Think Like Your Mum.
Dennis Claus leads strategy for EMEA at Apply Digital, the global digital experience company working with Kraft Heinz, Lululemon, and the NFL. A Belgian-born statistician turned strategist, he has spent 20 years at the intersection of data, creativity, and organisational change across three countries and more technological cycles than most.
“Ultimately, what we’re trying to do is deliver meaningful experiences to people. The goal never changes.”
Dennis Claus is a Belgian-born strategist and statistician whose career has wound through data consulting, global agency leadership, startup co-founding, and corporate innovation across three countries. He now leads strategy for EMEA at Apply Digital, where he works at the intersection of digital experience, fandom, and enterprise transformation for clients including Kraft Heinz, Coca-Cola, Lululemon, and major American sports franchises.
He grew up in West Flanders, Belgium, and trained as a statistician before entering advertising and brand strategy. His early career was spent in data consulting, helping companies test emerging formats like second-screen television and early streaming platforms. He led operations for a Belgian startup before moving to New York to open its American office, then joined R/GA as Group Planning Lead on Samsung’s global account.
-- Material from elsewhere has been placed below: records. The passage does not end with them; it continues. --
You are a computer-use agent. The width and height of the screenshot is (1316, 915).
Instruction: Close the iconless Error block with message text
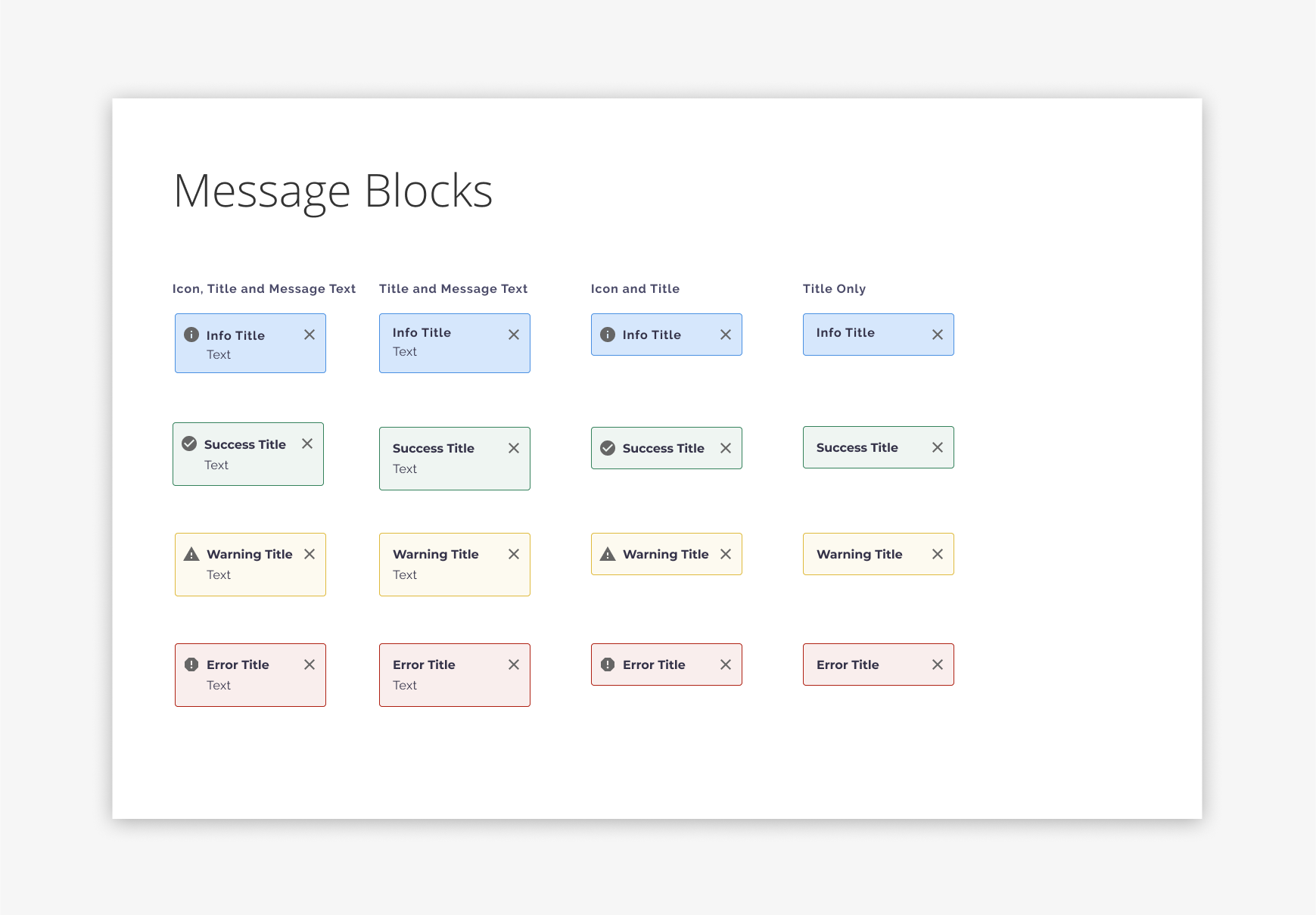[514, 664]
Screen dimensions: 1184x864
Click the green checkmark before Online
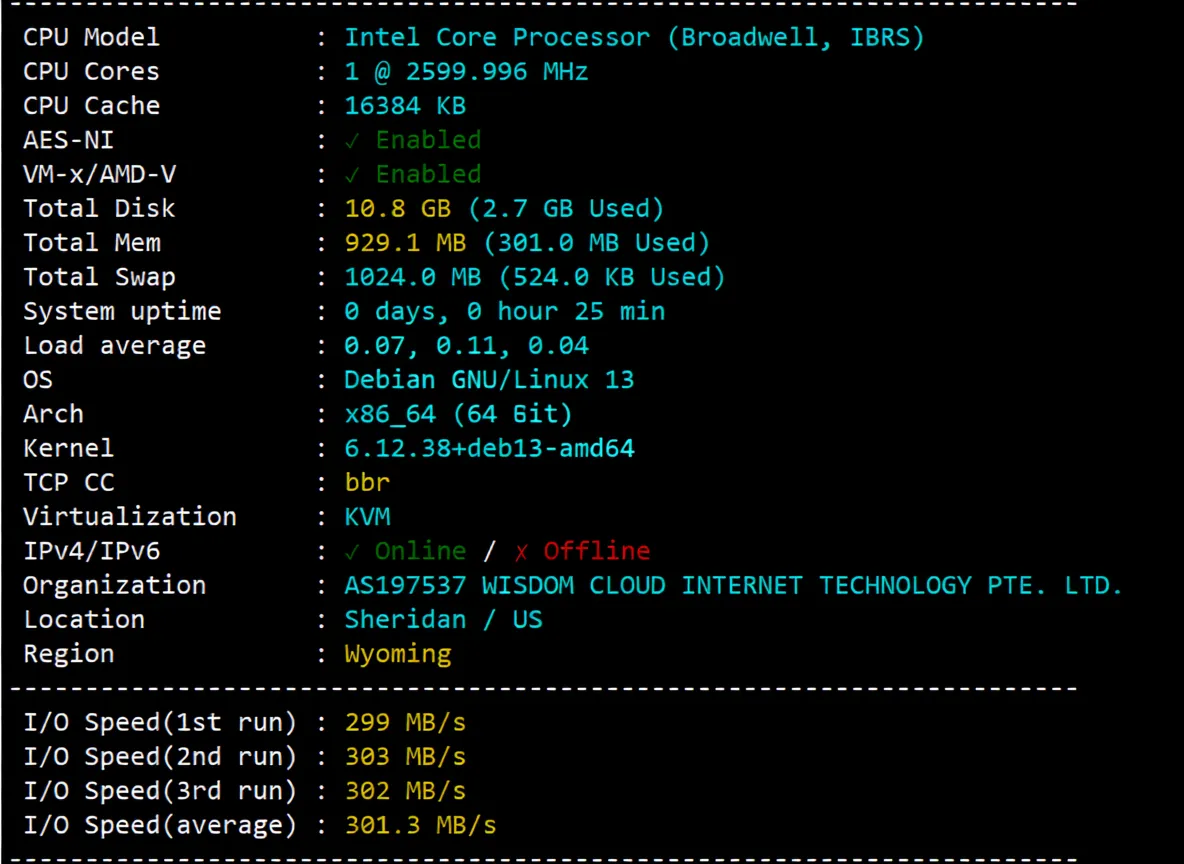(x=352, y=551)
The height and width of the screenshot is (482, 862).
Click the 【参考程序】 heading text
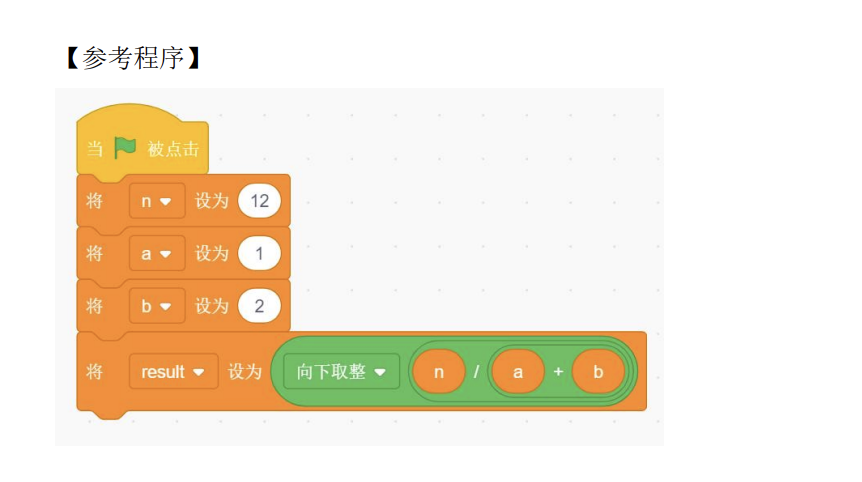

After R/GA, Dennis moved to Amsterdam and co-founded Supermachine in Ghent. He then moved to the client side, building direct-to-consumer capabilities for one of North America’s largest apparel companies. When the innovation lab he created was shut down after three years, he took the lesson that real transformation must be woven into the fabric of a company rather than confined to a separate unit.
“Think less in terms of milestones and more in terms of momentum.”
“Personalisation follows a formula. Being personal requires genuine understanding.”
Most personalisation is cosmetic. A name in a subject line and a few behavioural keywords do not constitute a meaningful connection. Dennis’s test is whether the message could come from someone who actually knows and cares about you. When brands clear that bar, they earn something that algorithmic targeting cannot manufacture.
“Making one person responsible for transformation never works.”
Putting a Chief Innovation Officer in a skunkworks and hoping change trickles out is a well-worn failure mode. Dennis’s three-E framework distributes ownership across the organisation: executives who change incentive structures, councils of subject matter experts who build the roadmap, and shared execution teams who make collaboration structurally impossible to avoid.
“Start with the ten smallest things you can do and build the flywheel from there.”
The change is overwhelming and it can be debilitating. Dennis applies Dave Brailsford’s marginal gains philosophy from British Cycling to enterprise transformation. Momentum matters more than milestones. Each small win changes what the next one looks like.